» **Try it**: Check each line of the entries for "Toggle" and report the ones that have it.

» **Entries taken from a collection**:
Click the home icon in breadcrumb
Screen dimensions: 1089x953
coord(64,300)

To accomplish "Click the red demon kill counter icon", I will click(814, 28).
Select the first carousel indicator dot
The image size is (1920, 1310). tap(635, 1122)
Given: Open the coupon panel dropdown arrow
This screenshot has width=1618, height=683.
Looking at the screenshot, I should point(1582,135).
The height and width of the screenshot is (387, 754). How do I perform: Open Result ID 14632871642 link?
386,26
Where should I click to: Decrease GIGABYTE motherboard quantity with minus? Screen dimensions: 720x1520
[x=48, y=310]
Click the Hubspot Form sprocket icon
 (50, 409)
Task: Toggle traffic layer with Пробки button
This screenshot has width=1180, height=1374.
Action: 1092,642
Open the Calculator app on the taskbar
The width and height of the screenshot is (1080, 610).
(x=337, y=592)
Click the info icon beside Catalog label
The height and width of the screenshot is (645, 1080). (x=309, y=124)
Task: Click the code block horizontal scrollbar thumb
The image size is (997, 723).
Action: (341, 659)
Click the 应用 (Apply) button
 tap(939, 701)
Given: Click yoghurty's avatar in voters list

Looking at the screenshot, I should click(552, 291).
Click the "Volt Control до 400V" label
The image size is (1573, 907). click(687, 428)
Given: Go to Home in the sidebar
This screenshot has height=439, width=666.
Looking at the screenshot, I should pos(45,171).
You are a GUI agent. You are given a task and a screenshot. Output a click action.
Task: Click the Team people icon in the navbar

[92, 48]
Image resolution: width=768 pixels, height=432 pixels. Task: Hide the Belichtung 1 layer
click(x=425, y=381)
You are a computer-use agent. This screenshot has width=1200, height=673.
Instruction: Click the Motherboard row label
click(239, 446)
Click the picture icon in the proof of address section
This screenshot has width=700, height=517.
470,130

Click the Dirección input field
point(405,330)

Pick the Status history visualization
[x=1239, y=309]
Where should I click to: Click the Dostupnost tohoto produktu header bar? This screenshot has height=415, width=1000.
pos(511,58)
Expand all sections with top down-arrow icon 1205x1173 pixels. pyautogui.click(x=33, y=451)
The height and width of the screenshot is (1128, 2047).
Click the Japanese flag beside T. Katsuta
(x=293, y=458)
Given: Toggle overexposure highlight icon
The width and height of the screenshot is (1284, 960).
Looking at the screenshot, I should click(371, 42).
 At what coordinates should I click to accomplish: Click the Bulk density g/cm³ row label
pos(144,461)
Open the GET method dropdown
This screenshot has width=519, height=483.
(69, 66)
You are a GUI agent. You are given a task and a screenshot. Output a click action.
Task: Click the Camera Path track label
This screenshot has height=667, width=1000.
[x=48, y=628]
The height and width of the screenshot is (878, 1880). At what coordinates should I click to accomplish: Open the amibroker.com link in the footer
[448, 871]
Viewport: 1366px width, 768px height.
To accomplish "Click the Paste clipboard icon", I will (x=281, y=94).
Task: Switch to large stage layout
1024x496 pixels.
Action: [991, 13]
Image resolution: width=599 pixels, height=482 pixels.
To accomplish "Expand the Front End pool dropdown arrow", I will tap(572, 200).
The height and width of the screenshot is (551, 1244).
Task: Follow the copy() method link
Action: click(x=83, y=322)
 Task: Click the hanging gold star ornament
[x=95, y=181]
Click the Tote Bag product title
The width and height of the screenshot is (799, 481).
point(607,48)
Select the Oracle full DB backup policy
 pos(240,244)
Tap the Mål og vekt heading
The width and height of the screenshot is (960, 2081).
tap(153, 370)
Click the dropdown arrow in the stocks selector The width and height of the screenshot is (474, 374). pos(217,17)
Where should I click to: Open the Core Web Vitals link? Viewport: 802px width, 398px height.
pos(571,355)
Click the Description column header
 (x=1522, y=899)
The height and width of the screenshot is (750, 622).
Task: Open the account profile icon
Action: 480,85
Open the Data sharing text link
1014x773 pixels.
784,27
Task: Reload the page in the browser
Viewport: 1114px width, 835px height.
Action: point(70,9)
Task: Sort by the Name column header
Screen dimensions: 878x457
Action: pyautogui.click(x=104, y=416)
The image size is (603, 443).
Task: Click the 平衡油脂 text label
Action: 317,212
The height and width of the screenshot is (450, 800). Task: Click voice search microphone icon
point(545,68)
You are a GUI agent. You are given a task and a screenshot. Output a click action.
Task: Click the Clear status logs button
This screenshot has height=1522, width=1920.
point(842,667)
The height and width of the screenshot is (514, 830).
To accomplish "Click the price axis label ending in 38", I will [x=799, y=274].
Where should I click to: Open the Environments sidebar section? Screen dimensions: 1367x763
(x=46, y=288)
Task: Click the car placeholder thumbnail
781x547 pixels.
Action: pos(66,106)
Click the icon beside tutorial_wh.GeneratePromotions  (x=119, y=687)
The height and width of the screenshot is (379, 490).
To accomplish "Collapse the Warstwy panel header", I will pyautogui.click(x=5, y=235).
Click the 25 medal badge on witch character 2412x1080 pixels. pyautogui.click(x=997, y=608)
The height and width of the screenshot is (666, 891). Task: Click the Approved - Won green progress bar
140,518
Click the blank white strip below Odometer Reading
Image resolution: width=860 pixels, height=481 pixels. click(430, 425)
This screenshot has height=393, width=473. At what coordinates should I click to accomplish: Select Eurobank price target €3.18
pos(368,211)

» **Reply**:
Task: Toggle traffic layer with Пробки button
Given: Toggle overexposure highlight icon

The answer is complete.